*THE PROBLEM*
Can you copy out, word for word, the entries from the line containing "Given: Open the IT-Finance.com" through the line containing "Open タグ管理 menu", including both of those lines?

*DATA FOR THIS EXERCISE*
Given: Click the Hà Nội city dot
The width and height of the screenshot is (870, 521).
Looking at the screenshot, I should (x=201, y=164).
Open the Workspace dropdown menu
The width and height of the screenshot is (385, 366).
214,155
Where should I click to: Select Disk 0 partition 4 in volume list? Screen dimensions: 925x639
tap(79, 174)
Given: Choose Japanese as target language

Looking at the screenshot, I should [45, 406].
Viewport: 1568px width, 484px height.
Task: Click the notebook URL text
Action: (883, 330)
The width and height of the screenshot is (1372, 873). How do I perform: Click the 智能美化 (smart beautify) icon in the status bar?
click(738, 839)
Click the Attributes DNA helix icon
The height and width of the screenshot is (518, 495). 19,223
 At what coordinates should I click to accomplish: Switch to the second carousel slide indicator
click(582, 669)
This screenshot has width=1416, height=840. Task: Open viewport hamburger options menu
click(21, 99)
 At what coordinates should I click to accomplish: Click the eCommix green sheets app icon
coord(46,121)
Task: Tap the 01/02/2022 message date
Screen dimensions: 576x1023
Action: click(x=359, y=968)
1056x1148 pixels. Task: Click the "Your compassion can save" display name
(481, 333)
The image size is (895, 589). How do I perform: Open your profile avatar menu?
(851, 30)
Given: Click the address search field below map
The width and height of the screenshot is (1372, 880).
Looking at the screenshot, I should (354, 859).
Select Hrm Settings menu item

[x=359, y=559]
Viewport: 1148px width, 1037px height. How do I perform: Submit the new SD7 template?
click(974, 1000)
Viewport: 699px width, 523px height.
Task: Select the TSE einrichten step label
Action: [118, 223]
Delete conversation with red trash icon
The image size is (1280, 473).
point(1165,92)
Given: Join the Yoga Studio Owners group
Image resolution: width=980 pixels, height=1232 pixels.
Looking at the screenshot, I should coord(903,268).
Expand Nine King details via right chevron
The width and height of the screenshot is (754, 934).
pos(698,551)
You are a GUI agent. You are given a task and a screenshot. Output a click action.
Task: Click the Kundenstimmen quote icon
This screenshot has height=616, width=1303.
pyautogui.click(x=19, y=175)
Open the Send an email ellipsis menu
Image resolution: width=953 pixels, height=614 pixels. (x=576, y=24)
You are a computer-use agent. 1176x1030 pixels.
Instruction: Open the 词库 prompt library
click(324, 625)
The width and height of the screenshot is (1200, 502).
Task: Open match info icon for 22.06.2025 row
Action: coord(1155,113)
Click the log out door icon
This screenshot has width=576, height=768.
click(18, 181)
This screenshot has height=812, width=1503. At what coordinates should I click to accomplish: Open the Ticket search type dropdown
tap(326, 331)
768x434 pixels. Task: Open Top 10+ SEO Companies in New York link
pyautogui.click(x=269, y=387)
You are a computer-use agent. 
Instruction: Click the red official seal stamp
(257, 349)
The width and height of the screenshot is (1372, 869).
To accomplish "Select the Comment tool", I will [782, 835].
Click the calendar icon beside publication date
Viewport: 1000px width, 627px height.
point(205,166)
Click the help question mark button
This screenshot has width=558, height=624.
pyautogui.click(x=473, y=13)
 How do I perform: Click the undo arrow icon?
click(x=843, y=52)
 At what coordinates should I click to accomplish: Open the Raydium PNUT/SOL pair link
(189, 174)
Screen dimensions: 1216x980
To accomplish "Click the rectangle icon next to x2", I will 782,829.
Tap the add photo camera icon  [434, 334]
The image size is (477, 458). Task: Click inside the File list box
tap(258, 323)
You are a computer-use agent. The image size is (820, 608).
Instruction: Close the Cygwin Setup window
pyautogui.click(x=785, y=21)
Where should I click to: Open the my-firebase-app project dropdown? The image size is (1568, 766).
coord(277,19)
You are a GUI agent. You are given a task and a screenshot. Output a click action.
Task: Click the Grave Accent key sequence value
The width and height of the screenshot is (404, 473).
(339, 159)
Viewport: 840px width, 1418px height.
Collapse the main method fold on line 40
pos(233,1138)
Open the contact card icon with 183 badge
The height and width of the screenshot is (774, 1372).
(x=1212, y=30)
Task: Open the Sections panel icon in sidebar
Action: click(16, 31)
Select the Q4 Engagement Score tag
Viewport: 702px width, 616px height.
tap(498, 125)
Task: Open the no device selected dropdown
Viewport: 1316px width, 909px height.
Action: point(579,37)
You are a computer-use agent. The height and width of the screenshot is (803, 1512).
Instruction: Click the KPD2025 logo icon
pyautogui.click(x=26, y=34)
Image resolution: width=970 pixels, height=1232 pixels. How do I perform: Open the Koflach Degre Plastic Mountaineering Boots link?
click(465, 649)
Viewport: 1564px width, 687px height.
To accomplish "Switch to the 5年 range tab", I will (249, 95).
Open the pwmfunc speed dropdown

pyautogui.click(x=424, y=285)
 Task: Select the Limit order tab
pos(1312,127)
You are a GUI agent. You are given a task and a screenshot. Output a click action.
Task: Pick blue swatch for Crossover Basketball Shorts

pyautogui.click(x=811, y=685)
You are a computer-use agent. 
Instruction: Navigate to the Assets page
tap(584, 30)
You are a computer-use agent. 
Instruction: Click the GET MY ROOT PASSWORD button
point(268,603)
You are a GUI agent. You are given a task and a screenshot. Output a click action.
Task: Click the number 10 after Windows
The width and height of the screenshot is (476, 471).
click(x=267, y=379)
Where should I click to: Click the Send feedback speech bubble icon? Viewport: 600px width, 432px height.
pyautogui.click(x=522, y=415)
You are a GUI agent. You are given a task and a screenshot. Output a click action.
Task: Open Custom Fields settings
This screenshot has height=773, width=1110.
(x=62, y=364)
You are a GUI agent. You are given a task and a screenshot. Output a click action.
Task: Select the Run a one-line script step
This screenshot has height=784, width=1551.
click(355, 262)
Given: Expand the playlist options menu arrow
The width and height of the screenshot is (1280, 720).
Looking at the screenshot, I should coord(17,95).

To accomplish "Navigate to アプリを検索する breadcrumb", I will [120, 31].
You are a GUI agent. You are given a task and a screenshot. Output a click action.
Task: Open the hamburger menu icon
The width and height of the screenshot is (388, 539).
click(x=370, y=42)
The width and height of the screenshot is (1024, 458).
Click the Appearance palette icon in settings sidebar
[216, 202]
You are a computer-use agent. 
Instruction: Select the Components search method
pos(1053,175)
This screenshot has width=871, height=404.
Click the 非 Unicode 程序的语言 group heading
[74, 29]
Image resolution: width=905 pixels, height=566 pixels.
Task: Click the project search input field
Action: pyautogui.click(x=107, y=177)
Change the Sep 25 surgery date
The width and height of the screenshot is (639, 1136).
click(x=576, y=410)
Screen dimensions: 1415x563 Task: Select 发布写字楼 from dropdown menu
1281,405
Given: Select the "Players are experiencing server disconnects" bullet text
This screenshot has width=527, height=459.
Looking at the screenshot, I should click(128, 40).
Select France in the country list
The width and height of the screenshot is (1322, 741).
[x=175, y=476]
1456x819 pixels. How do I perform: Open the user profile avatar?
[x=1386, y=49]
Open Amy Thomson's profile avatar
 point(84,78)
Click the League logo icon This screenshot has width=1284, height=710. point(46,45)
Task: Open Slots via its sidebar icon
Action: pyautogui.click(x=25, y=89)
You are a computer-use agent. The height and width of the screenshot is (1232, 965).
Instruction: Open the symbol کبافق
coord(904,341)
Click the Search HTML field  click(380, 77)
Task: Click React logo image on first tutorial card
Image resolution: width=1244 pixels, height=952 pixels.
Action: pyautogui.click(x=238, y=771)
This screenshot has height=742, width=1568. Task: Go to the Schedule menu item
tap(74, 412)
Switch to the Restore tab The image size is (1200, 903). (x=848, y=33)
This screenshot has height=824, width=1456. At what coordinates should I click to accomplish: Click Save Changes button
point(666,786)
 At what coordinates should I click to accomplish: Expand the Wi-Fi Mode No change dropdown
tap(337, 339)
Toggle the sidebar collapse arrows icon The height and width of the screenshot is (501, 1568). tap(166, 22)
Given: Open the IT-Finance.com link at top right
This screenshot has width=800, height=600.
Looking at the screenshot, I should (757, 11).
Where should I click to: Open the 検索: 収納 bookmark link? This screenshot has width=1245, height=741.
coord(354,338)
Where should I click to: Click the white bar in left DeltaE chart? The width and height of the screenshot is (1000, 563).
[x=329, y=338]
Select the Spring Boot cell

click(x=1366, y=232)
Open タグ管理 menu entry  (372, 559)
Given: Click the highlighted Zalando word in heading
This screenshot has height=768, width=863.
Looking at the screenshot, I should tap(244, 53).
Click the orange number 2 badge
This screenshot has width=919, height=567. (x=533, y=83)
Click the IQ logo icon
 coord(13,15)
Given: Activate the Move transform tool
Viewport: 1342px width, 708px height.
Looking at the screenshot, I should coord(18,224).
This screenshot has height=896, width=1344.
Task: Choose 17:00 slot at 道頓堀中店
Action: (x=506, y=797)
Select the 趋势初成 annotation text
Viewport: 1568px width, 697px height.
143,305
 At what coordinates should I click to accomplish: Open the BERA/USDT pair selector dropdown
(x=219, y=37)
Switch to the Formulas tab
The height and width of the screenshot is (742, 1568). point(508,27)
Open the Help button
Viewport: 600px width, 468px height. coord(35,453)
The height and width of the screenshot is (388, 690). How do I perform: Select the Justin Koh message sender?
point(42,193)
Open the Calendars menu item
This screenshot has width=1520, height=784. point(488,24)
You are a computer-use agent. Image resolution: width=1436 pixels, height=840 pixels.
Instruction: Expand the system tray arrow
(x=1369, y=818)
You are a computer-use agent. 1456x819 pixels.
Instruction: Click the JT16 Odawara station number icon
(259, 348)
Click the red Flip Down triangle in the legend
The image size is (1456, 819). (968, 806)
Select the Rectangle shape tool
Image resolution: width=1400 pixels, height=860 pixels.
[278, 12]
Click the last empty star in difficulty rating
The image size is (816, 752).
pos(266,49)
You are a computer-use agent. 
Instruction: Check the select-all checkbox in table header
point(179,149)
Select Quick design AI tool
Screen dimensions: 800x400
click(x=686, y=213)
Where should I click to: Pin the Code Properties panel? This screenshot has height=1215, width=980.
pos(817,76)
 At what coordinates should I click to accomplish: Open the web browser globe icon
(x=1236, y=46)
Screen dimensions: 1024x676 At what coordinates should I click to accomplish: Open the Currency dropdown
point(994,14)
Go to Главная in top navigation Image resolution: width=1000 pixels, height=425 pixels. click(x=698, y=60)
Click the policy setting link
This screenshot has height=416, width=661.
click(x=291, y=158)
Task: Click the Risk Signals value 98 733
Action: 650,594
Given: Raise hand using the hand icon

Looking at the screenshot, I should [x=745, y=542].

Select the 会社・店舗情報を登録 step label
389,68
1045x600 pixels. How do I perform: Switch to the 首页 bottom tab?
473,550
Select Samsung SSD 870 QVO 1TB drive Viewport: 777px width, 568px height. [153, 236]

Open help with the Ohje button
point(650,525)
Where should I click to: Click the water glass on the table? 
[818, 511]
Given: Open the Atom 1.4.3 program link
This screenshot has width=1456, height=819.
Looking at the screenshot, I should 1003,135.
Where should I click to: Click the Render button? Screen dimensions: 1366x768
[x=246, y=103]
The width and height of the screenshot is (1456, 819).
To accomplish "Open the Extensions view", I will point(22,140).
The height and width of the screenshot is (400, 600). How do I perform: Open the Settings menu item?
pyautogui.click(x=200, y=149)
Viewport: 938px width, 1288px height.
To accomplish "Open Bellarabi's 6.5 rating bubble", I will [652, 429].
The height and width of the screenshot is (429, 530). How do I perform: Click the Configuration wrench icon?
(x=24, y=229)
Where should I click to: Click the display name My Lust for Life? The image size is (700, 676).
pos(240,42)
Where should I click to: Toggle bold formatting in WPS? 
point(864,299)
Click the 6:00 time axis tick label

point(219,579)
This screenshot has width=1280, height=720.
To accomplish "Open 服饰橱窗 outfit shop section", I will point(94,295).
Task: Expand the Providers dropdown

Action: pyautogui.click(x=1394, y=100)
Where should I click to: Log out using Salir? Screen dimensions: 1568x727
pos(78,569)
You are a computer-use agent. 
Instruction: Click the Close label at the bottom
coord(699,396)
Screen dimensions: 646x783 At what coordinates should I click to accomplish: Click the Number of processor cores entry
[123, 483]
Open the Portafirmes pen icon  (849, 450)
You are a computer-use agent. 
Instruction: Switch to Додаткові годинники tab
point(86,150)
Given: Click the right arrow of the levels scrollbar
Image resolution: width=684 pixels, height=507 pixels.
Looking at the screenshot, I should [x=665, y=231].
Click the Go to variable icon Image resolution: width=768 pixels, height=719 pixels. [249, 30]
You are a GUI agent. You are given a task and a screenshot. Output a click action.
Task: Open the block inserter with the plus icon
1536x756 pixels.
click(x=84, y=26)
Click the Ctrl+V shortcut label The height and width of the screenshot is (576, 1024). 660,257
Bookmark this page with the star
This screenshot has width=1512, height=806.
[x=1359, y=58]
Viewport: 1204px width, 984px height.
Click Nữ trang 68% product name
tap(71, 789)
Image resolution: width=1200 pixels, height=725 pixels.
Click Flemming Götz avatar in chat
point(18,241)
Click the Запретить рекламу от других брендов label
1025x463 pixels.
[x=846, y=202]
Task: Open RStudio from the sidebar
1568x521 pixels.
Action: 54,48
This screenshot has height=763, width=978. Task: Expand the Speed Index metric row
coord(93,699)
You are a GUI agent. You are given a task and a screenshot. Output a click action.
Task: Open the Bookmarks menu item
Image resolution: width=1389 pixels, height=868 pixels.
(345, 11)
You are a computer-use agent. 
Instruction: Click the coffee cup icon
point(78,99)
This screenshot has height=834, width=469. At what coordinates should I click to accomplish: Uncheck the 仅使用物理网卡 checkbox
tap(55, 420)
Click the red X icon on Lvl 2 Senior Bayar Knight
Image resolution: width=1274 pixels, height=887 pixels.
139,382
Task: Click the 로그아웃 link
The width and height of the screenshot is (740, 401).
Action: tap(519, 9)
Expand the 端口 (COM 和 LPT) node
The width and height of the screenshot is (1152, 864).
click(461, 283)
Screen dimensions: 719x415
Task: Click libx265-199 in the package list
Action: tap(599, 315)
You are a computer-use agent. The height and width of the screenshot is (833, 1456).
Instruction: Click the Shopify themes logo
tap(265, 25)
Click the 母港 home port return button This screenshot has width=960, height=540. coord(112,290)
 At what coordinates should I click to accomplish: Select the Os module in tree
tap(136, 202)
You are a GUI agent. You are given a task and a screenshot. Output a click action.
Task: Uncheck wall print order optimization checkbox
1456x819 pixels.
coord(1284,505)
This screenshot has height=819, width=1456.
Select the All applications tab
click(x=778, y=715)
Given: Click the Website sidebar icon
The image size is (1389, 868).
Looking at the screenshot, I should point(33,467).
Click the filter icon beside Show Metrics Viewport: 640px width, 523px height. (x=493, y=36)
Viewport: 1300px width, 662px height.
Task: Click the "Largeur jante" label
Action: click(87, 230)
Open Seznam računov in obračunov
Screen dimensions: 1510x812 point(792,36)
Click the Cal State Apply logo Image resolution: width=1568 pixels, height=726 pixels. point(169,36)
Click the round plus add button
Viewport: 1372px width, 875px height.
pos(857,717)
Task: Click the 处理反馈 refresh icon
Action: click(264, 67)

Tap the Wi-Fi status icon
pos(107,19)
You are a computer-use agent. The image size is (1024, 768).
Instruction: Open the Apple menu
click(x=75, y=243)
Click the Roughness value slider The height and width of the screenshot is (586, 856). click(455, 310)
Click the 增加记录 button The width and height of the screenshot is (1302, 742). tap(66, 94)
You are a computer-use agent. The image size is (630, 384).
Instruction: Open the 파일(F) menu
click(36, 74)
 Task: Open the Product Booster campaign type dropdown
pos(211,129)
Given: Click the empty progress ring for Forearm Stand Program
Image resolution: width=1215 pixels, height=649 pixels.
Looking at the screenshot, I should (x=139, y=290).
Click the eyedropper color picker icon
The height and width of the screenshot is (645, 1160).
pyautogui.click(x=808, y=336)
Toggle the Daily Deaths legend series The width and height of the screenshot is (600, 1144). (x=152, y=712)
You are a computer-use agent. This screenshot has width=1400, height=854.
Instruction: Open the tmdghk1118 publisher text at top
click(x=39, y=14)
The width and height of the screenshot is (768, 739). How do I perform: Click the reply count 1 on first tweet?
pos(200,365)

*RESPONSE TO THIS EXERCISE*
Given: Open the IT-Finance.com link at top right
This screenshot has width=800, height=600.
Looking at the screenshot, I should (757, 11).
Where should I click to: Open the 検索: 収納 bookmark link? This screenshot has width=1245, height=741.
coord(354,338)
Where should I click to: Click the white bar in left DeltaE chart? The width and height of the screenshot is (1000, 563).
[x=329, y=338]
Select the Spring Boot cell

click(x=1366, y=232)
Open タグ管理 menu entry  (372, 559)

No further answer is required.